(Reuters) – U.S. Attorney General Eric Holder will announce his resignation at the White House on Thursday, Justice Department and White House officials said.
The officials, speaking on background, said Holder will formally announce his plans to leave his post in the Obama administration but will stay on as the nation’s top lawyer until his successor is confirmed.
In a statement, the White House said President Barack Obama would make a personnel announcement at 4:30 p.m. (2030 GMT).
Holder, 63, was the nation’s first black attorney general and has made civil rights a cornerstone of his time in office.
His resignation follows a series of tumultuous events affecting the department, including recent uproar in Ferguson, Missouri, in the wake of the shooting of an unarmed teenager. Under his tenure he also has grappled with other controversies, including the trial of those linked the Sept. 11, 2001, attacks as well as the handling of guns at the Bureau of Alcohol, Tobacco, Firearms and Explosives.

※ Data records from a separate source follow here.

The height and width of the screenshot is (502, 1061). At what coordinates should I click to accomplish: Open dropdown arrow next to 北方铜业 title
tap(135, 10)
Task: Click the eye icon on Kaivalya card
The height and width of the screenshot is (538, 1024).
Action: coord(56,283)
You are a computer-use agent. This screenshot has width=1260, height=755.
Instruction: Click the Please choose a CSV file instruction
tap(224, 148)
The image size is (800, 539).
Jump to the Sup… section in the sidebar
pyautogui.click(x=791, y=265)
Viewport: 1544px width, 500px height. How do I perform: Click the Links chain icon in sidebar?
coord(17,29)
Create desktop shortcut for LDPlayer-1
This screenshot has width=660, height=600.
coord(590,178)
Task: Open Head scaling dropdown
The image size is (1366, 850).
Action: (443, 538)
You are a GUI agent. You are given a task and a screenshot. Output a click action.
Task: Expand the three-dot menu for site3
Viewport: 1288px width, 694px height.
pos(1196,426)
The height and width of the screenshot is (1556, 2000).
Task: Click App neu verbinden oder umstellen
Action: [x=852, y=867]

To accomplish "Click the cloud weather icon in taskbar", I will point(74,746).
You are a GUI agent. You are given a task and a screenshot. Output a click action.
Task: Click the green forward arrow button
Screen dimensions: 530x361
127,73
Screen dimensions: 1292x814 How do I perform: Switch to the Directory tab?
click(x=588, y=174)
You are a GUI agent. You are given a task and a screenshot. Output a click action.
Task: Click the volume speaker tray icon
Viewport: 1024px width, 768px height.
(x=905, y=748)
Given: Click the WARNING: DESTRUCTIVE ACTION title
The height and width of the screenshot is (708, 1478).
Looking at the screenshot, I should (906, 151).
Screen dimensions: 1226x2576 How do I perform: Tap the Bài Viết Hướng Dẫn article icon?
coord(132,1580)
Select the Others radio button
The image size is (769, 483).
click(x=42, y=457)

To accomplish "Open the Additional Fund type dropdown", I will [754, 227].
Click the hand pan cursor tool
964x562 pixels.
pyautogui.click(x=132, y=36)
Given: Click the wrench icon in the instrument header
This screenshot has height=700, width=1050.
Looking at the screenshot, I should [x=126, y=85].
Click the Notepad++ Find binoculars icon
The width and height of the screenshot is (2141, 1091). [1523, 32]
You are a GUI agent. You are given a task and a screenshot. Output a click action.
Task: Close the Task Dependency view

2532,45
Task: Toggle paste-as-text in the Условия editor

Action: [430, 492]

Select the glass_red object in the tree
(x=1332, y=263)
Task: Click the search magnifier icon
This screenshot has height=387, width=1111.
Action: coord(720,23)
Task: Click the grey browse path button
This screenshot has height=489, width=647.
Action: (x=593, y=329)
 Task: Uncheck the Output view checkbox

He has been attorney general for the past six years and is one of longest-serving members of Obama’s Cabinet, where just three members from the president first term remain, according to the department.
Holder “has no immediate plans once he steps down,” the Justice Department official said, adding that Holder had discussed his plans to leave over the past few months and had finalized his decision earlier this month.
Holder, a New York City native and Columbia Law school graduate, was appointed deputy attorney general by President Bill Clinton in 1997 after having served as a U.S. attorney in the District of Columbia.
In 1988 President Ronald Reagan had nominated Holder to be an associate judge on the Superior Court of the District of Columbia.